Is there any scenario where GEE use is a MUST ? I mean one where GLM use is not “appropriate” ?
Since GEE is a large sample procedure, does not provide a log likelihood, and it does not provide insight about various model structures (especially within-subject correlation) I avoid it. But in some hard-to-model situations, I use GEE. For example in looking at heart rate variability (HRV) in neonates, HRV is assessed each minutes for days. We summarized it on a moving 6-hour window and used the summary of HRV to predict an event by a fixed time. Each neonate had multiple HRVs that were very correlated because the 6h summary was obtained from overlapping 6h periods, advancing 1h each time. The outcome event was always the same 0/1 code per neonate so was redundant.
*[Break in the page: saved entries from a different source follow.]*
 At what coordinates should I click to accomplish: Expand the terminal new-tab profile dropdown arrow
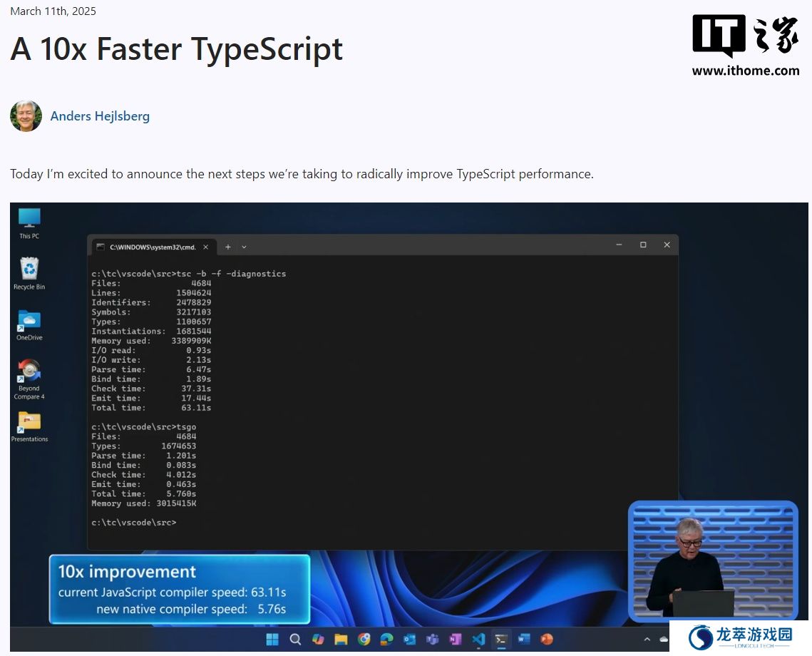click(244, 247)
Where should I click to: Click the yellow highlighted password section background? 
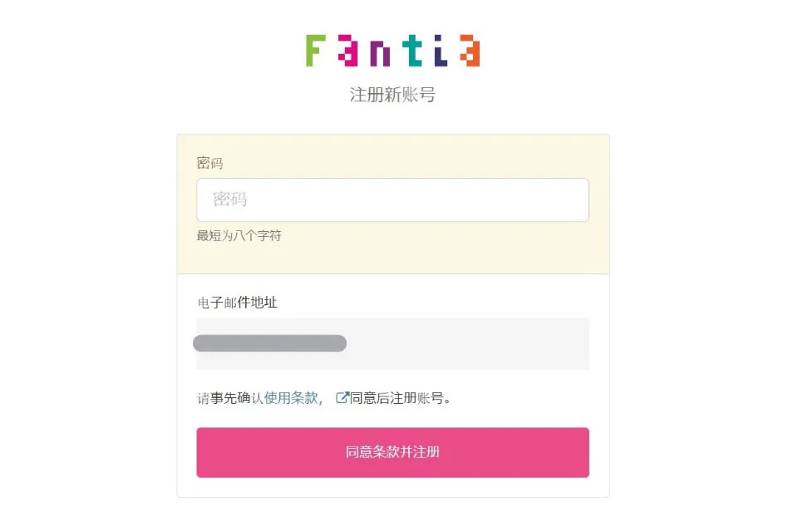(x=392, y=204)
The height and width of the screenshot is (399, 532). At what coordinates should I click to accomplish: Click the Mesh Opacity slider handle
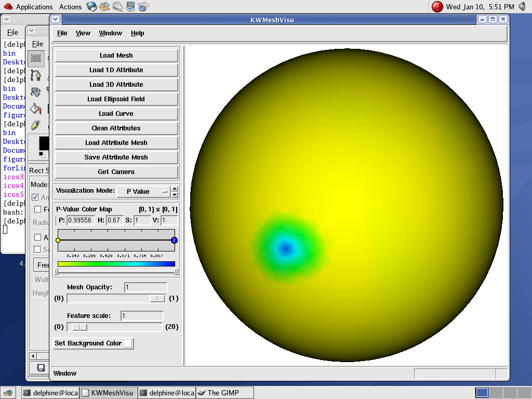[157, 298]
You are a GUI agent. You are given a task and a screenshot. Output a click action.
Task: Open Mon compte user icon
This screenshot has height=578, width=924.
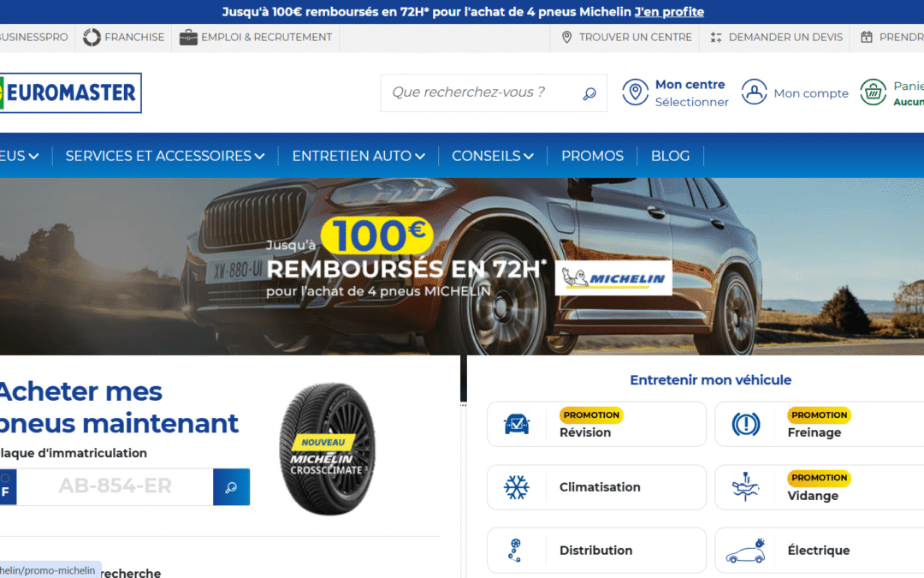click(754, 92)
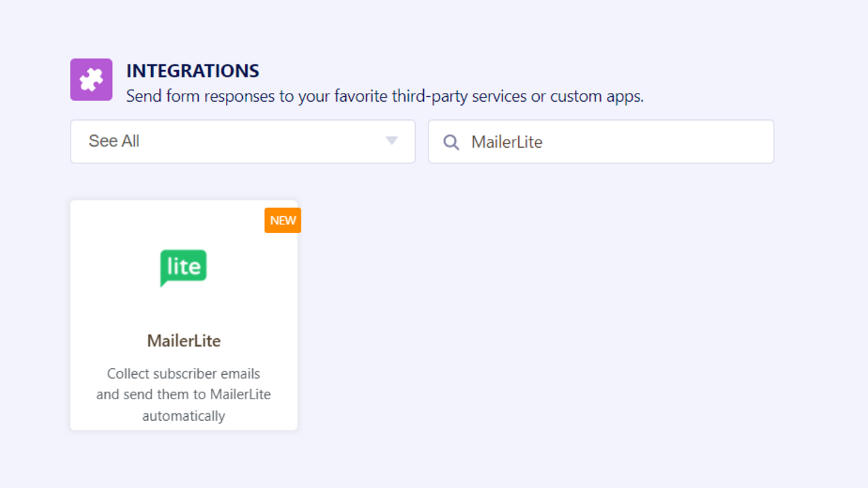Click the purple puzzle-piece Integrations icon

pyautogui.click(x=92, y=79)
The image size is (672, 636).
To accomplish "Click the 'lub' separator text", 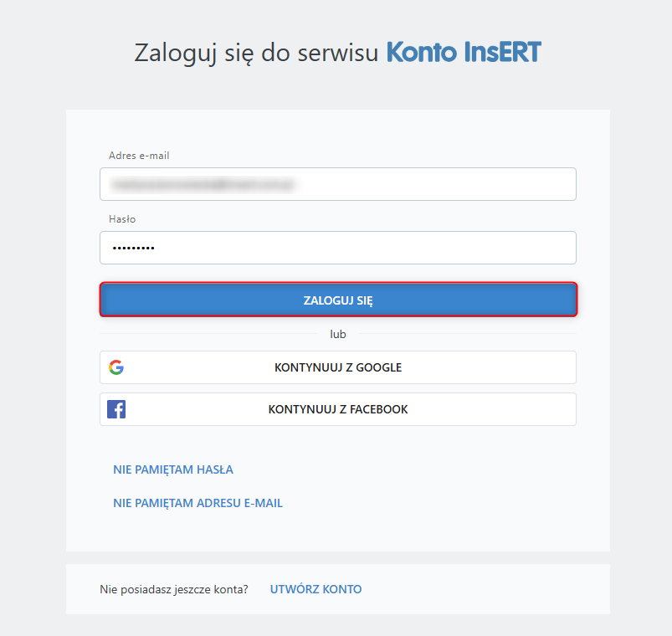I will coord(338,334).
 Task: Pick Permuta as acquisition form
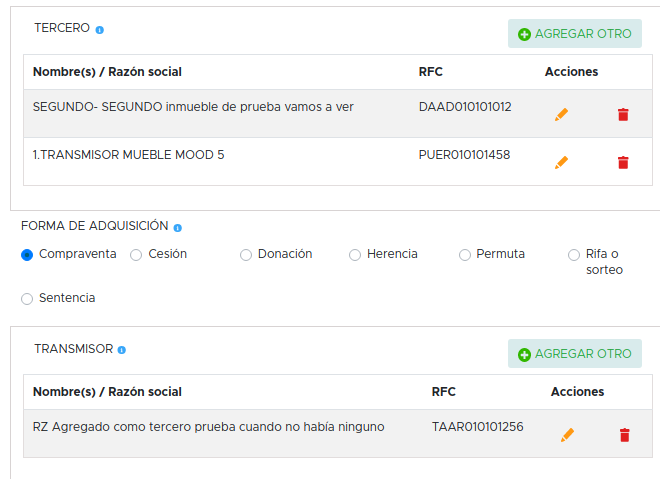[465, 255]
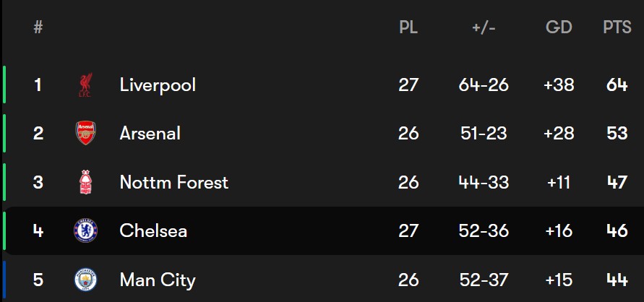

Such a correlation structure would be hard to handle otherwise, but GEE with a robust cluster sandwich covariance estimator did the trick.
To add to Frank’s comments, when dealing with repeated (e.g. longitudinal) or clustered measurements on the same observational units, I tend to look at mixed effects (LMM/GLMM) models, even when I am primarily interested in marginal effects. In R, I then use the emmeans package to generate specific contrasts and tests for various comparisons over time and/or between groups.
Dimitris Rizopoulos has a nice overview of both GEE and LMM/GLMM models that you might find of interest vis-a-vis conceptual foundations and contrasts between the approaches:
It is an R centric presentation, but provides a conceptual framework that is of value generally.
In addition to mixed effects models, look at models that handle serial correlation patterns more accurately than assuming compound symmetry as traditional mixed effects models assume. Two types of models to consider are generalized least squares and Markov models. Markov models are the most flexible.